__Provided records__.
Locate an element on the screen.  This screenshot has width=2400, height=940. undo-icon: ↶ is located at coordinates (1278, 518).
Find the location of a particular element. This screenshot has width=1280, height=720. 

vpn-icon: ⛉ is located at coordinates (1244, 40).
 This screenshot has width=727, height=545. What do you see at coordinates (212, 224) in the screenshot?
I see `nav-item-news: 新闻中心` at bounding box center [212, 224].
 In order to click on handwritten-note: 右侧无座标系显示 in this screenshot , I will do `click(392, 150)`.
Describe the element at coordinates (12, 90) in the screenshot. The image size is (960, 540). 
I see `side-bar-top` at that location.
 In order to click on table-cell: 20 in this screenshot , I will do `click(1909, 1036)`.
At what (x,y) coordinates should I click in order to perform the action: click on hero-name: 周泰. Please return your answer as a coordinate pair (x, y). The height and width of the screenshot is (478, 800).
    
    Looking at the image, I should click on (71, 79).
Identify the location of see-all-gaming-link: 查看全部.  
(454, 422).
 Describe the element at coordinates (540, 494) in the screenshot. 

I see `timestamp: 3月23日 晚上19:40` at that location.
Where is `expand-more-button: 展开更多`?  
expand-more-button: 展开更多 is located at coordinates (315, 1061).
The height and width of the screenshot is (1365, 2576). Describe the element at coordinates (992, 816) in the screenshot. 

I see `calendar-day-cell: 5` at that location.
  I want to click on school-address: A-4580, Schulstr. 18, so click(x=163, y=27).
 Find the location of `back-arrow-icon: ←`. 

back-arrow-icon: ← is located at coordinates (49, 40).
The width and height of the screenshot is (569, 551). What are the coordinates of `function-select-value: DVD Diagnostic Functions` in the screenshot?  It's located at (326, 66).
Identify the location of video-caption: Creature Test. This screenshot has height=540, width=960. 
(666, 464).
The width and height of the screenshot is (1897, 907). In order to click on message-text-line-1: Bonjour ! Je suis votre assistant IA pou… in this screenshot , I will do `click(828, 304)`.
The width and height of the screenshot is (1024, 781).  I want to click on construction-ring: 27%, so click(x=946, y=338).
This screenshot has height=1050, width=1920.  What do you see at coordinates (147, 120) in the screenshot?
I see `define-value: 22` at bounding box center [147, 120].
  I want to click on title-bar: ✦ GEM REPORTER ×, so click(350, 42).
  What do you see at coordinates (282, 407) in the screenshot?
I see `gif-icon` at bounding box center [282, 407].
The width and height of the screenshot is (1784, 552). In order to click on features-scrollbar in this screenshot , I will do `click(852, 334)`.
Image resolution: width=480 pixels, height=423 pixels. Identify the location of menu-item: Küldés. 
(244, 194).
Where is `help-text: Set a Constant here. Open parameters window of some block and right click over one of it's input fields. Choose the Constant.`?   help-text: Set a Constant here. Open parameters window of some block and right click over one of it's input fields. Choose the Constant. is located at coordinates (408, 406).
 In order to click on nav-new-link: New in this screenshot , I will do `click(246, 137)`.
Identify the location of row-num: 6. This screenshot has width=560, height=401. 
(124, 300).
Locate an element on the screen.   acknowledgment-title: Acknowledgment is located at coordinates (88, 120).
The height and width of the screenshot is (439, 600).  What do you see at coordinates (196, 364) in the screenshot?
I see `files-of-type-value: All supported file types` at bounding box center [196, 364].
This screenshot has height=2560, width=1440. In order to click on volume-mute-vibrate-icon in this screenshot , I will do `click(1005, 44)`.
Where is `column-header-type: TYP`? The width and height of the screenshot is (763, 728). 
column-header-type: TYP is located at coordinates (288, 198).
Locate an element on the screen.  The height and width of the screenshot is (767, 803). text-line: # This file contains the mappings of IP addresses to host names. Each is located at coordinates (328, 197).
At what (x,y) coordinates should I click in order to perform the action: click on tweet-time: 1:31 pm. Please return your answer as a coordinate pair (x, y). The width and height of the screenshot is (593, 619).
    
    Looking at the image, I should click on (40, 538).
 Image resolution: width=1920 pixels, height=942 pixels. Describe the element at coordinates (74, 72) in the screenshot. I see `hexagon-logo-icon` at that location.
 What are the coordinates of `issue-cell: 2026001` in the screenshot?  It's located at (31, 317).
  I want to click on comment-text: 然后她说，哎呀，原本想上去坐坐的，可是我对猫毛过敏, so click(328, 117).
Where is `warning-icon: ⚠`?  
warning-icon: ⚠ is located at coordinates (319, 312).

__What is needed__. Rewrite the material from the line containing "The width and height of the screenshot is (569, 551)." down through the line containing "(666, 464).", putting "Animal Test" in place of "Creature Test" and leaving everything else the same.

__Task response__.
The width and height of the screenshot is (569, 551). What are the coordinates of `function-select-value: DVD Diagnostic Functions` in the screenshot?  It's located at (326, 66).
Identify the location of video-caption: Animal Test. This screenshot has height=540, width=960. 
(666, 464).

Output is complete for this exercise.